Records to use.
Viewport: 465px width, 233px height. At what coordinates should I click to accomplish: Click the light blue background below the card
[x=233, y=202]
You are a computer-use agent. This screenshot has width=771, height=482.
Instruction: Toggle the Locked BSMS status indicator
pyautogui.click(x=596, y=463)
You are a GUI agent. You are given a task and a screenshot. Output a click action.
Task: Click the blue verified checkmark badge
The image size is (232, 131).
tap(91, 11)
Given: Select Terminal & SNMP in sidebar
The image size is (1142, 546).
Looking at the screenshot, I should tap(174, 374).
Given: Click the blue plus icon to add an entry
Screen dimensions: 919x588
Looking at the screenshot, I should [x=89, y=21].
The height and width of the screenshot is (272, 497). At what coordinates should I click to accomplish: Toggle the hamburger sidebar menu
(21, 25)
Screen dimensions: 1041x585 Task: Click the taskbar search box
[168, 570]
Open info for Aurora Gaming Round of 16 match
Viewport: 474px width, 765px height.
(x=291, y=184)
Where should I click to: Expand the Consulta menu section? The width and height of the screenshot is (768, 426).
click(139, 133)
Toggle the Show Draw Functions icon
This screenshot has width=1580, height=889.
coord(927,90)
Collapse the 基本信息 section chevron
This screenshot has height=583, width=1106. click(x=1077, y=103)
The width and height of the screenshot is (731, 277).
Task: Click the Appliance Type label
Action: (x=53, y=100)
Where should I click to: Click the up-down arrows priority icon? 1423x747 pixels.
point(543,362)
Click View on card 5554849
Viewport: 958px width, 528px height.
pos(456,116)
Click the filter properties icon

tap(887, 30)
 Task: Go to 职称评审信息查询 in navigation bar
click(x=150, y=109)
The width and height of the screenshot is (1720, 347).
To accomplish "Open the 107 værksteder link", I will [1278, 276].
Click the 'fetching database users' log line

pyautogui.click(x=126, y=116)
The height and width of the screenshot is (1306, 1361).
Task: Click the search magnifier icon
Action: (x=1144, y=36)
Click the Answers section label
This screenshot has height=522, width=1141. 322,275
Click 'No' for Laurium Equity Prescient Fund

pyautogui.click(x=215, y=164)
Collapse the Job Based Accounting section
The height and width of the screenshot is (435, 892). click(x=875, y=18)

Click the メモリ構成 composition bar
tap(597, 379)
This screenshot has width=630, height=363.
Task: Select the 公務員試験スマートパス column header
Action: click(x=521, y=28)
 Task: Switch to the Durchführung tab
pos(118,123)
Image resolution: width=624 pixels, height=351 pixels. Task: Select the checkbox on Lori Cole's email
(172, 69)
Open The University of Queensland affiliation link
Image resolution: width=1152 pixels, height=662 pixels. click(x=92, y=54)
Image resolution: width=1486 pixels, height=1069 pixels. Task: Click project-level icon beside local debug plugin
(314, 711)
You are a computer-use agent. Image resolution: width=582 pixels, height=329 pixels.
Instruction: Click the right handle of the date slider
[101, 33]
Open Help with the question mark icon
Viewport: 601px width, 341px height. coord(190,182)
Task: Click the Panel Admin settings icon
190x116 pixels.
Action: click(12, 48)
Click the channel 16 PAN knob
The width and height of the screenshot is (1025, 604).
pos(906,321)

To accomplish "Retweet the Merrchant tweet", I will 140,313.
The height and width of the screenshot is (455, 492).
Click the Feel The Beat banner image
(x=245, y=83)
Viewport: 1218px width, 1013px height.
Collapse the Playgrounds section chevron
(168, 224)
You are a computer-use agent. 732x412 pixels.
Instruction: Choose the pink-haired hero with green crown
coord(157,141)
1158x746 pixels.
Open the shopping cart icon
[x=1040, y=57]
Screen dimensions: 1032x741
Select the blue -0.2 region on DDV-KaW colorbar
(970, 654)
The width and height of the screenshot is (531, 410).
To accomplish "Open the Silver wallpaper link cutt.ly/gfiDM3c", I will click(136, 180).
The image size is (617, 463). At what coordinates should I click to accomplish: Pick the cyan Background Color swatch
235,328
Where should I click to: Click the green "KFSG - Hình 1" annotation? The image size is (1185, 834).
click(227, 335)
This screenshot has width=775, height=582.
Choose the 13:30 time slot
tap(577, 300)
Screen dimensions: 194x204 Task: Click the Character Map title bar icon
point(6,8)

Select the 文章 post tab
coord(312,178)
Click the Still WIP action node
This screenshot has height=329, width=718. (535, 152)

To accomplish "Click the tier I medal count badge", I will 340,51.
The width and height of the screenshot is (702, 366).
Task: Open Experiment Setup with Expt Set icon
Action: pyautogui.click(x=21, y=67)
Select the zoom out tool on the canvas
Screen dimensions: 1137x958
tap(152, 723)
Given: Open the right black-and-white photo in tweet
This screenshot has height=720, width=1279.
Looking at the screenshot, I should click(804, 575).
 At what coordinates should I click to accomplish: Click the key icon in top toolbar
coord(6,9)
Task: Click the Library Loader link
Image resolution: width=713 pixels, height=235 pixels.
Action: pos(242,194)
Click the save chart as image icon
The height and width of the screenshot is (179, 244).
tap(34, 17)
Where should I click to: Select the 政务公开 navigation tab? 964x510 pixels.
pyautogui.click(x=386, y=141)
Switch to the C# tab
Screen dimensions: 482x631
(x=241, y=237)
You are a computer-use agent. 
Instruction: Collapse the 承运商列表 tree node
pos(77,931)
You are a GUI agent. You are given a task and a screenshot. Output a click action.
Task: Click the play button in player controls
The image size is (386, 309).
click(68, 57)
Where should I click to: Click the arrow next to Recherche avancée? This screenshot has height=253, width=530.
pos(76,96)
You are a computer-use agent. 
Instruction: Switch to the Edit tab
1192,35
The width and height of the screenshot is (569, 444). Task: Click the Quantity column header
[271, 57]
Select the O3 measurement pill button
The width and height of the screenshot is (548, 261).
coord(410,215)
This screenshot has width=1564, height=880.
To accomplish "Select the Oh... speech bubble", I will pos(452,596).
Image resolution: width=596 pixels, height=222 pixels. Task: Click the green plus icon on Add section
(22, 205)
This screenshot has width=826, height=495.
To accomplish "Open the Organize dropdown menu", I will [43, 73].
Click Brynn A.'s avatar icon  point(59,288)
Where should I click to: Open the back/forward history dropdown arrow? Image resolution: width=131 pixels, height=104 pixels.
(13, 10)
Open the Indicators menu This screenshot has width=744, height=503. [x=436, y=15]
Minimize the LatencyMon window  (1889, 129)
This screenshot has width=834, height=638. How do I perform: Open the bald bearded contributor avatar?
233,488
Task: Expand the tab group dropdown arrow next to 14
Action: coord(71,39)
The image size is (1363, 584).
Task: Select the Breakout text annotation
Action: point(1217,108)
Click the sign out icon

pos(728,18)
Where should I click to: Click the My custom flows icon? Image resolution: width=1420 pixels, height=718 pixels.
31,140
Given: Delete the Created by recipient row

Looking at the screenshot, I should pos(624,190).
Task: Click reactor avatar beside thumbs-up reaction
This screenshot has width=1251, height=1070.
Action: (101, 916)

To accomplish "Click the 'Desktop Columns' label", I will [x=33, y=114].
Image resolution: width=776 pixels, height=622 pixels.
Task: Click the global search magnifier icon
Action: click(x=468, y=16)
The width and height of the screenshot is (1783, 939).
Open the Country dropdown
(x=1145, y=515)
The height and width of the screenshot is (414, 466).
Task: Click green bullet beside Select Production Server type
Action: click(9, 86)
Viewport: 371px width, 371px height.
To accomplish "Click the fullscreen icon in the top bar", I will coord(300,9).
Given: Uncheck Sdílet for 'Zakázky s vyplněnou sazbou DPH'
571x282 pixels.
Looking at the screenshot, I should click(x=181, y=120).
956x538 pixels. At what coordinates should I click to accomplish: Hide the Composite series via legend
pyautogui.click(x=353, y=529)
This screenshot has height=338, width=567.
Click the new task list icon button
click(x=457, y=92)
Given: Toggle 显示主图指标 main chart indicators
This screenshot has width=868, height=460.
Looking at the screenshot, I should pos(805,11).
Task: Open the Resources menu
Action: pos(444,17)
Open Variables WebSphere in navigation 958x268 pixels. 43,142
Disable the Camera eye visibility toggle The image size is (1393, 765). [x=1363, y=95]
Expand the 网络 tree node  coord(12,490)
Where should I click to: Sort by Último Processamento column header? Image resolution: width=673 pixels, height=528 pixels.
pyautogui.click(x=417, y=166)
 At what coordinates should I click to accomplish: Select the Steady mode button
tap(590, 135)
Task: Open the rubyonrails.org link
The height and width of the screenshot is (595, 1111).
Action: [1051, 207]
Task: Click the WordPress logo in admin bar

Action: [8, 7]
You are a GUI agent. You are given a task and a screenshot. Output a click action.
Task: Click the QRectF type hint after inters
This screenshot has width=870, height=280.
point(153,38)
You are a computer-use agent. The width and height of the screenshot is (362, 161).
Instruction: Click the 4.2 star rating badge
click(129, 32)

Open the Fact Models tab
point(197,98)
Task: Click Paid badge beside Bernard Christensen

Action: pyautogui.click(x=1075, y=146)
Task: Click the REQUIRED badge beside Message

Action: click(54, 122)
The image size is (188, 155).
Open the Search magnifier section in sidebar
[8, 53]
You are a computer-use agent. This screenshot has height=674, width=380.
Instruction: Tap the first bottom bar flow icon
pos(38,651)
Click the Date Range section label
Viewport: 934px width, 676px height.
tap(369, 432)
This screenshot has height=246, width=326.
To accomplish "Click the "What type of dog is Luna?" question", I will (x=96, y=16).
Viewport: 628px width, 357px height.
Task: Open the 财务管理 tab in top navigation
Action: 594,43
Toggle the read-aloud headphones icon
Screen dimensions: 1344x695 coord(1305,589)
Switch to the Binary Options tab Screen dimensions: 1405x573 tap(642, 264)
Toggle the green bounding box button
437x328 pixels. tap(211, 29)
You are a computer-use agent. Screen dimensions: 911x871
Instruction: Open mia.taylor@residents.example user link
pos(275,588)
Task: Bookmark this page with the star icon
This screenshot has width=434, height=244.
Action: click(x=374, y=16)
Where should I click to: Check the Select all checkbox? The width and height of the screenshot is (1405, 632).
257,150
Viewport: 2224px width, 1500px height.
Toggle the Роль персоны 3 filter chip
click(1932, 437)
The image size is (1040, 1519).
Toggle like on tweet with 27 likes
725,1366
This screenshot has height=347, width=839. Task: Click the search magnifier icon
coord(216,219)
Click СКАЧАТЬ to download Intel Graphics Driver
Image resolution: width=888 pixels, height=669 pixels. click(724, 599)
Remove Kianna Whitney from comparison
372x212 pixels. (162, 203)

What is expected. Please copy out word for word the lines between the one containing "Given: Delete the Created by recipient row" and the one containing "pyautogui.click(x=353, y=529)", both of those lines included.

Full answer.
Given: Delete the Created by recipient row

Looking at the screenshot, I should pos(624,190).
Task: Click reactor avatar beside thumbs-up reaction
This screenshot has width=1251, height=1070.
Action: (101, 916)

To accomplish "Click the 'Desktop Columns' label", I will [x=33, y=114].
Image resolution: width=776 pixels, height=622 pixels.
Task: Click the global search magnifier icon
Action: click(x=468, y=16)
The width and height of the screenshot is (1783, 939).
Open the Country dropdown
(x=1145, y=515)
The height and width of the screenshot is (414, 466).
Task: Click green bullet beside Select Production Server type
Action: click(9, 86)
Viewport: 371px width, 371px height.
To accomplish "Click the fullscreen icon in the top bar", I will coord(300,9).
Given: Uncheck Sdílet for 'Zakázky s vyplněnou sazbou DPH'
571x282 pixels.
Looking at the screenshot, I should click(x=181, y=120).
956x538 pixels. At what coordinates should I click to accomplish: Hide the Composite series via legend
pyautogui.click(x=353, y=529)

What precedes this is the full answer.